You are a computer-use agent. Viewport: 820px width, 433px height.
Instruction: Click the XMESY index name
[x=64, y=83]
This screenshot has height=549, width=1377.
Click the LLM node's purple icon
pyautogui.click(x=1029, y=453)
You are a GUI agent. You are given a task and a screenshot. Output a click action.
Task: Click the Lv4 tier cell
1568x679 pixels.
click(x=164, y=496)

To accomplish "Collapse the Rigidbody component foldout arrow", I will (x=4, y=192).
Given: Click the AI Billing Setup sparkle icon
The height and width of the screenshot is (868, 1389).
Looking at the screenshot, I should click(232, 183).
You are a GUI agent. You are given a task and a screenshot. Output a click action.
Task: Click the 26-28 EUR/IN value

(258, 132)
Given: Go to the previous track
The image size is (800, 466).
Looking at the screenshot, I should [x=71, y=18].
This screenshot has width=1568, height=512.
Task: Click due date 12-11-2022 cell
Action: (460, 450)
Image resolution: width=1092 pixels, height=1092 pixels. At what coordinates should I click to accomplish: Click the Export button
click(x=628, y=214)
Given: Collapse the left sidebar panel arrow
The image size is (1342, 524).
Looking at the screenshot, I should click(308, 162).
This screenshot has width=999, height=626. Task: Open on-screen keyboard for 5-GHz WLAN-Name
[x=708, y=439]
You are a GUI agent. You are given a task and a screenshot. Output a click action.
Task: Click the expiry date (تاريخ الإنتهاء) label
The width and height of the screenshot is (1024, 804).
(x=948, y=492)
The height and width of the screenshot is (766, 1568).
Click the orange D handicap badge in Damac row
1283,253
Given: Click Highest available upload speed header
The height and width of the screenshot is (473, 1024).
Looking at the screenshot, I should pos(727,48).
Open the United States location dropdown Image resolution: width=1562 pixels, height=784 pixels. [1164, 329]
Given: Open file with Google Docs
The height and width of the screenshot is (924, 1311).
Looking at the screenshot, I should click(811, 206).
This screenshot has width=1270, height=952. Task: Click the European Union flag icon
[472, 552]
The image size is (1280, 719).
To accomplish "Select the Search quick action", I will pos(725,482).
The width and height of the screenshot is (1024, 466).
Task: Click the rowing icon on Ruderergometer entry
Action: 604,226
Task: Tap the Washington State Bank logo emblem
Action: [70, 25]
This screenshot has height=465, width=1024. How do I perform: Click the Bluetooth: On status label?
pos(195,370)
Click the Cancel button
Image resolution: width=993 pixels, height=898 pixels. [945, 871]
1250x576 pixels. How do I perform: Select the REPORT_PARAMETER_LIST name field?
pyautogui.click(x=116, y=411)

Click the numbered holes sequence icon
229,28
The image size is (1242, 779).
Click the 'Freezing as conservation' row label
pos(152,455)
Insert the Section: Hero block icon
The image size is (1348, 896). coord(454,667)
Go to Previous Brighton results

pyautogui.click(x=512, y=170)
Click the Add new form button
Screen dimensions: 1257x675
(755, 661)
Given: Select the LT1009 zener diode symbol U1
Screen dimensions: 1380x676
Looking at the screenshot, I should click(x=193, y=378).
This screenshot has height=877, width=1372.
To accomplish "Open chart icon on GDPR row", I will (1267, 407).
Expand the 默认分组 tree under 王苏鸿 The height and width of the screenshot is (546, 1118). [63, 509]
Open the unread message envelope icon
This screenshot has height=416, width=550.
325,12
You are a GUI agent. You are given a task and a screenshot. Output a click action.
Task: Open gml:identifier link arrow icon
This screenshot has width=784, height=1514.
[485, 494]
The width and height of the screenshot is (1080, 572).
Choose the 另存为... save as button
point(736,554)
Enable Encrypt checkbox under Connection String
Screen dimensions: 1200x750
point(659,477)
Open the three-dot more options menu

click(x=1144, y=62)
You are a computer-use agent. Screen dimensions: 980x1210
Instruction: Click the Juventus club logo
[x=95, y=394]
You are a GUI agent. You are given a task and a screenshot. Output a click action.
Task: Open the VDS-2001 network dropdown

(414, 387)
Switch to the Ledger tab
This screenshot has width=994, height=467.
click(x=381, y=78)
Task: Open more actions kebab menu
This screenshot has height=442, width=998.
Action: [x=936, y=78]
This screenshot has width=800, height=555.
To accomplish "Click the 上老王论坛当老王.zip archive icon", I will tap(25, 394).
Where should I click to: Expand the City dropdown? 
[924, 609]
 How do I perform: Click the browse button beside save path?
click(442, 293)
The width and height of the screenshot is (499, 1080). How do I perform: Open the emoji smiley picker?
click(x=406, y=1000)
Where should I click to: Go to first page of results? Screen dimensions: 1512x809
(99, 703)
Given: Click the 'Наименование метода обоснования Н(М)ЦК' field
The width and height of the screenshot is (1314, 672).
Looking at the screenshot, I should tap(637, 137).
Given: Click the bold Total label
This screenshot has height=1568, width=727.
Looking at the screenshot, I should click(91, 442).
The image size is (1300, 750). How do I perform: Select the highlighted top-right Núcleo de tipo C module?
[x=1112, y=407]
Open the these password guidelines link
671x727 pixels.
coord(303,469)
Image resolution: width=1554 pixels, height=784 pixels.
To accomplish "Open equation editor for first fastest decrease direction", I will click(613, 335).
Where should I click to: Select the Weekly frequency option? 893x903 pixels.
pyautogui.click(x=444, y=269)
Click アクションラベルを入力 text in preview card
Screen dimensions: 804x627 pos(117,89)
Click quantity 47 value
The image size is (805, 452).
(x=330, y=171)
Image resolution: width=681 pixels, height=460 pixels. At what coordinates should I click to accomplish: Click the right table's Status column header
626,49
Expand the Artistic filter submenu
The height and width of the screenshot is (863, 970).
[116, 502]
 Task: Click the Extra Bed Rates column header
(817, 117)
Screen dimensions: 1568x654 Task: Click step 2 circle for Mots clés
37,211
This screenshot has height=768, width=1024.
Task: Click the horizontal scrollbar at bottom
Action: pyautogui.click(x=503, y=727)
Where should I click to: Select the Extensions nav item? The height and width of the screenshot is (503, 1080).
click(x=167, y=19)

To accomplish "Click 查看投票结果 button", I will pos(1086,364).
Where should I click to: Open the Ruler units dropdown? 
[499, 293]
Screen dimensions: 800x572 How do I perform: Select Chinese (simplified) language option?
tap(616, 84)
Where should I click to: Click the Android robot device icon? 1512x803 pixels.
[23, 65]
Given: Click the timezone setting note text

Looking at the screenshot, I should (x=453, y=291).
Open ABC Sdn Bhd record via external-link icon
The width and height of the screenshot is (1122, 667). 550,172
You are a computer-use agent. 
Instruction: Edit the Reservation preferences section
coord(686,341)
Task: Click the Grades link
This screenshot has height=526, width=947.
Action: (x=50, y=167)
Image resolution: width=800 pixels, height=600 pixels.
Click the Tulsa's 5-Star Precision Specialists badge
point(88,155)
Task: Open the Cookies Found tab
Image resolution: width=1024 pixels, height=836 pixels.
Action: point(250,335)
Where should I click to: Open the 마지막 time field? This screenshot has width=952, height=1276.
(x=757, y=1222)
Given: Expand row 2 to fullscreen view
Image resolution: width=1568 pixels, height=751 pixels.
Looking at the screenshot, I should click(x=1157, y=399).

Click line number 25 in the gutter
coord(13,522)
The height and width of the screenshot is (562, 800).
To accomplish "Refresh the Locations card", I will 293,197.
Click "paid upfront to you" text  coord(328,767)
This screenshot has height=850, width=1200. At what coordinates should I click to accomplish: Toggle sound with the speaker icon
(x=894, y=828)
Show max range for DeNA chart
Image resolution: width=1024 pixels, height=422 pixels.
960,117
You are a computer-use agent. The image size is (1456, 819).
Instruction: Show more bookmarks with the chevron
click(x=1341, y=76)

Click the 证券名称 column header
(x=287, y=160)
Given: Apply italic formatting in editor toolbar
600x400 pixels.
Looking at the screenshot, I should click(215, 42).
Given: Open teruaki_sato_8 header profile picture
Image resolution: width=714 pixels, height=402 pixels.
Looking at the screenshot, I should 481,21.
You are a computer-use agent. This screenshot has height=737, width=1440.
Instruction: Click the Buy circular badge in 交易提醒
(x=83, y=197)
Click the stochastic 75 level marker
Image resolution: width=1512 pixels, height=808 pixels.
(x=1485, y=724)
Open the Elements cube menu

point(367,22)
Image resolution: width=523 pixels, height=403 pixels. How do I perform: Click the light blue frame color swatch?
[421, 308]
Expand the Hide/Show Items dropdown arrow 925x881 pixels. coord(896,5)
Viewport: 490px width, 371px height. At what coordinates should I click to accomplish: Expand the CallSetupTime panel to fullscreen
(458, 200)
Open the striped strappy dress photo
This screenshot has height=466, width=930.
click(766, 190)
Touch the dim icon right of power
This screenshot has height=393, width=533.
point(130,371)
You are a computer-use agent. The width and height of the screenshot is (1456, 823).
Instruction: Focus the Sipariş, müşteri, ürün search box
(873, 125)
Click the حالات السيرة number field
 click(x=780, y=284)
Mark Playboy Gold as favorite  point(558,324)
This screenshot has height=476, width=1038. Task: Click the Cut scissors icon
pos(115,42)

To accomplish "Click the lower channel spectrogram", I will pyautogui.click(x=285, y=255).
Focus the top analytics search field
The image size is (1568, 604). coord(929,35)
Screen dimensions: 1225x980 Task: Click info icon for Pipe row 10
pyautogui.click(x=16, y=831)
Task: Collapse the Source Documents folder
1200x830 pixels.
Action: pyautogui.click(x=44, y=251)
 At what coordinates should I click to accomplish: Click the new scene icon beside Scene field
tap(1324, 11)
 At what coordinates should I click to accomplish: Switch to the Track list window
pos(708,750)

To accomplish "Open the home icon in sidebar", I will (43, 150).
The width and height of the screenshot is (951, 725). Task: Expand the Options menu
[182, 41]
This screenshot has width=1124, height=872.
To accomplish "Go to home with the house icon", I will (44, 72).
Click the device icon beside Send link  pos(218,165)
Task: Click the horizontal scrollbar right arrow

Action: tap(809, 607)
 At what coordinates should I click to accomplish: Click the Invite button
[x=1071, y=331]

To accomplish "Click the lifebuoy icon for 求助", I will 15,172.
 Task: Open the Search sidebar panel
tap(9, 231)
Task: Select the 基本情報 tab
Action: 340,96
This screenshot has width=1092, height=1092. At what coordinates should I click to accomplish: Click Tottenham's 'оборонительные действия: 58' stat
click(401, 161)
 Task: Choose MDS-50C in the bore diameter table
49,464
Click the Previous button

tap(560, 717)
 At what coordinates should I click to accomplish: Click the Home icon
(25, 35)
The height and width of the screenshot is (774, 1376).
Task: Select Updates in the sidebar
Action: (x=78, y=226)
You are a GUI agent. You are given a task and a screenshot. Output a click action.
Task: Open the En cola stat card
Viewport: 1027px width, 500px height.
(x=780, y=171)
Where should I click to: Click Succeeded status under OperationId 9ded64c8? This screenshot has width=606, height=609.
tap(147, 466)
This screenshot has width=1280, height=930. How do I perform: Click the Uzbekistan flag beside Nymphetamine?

-------

## TASK DIRECTIONS
Each line of the entries above that contains "computer" must be copied into the answer.

## SOLUTION TO THIS EXERCISE
You are a computer-use agent. Viewport: 820px width, 433px height.
You are a computer-use agent. Screen dimensions: 980x1210
You are a computer-use agent. 
You are a computer-use agent. The image size is (1456, 819).
You are a computer-use agent. This screenshot has height=737, width=1440.
You are a computer-use agent. The width and height of the screenshot is (1456, 823).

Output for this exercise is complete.